I completely understand the flat batching design used in Pointcept: points from multiple samples are concatenated into a single tensor of shape [total_N, C], and offset (or indptr) is used to devide sample boundaries.

However, my original concern wasn’t about the format of batching, but about the composition of each batch. While visualizing ScanNet inputs, I initially suspected a visualization error like. To verify, I directly printed the length of offset during training and observed unexpected behavior:

What I’m actually trying to ask is: The length of offset does not match my expectation of batch composition. Specifically: In single-GPU training, I expected offset.shape[0] == batch_size. But the observed lengths deviate from these values. This makes me question whether the data loading pipeline is correctly assigning one scene per sample (i.e., per offset segment).

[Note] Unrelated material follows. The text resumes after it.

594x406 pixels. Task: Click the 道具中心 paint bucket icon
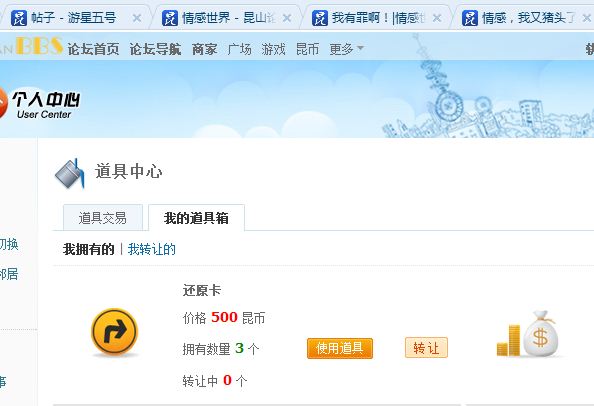tap(70, 173)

To clarify my core concern: Does each segment defined by offset[i-1]:offset[i] strictly correspond to exactly one ScanNet scene?

Thank you for your expertise — this would resolve my uncertainty about data integrity.

gitKincses avatar Nov 24 '25 10:11 gitKincses

Hey, we also have a mechanism triggered by mix_prob (usually 0.8), which will mix up point clouds one by one within a batch; maybe this made you confused. https://github.com/Pointcept/Pointcept/blob/main/pointcept/datasets/utils.py#L75

Gofinge avatar Nov 30 '25 01:11 Gofinge

@Gofinge Thank you for the explanation! Now I understand. Thanks again for providing such a complete and practical project!

gitKincses avatar Dec 02 '25 11:12 gitKincses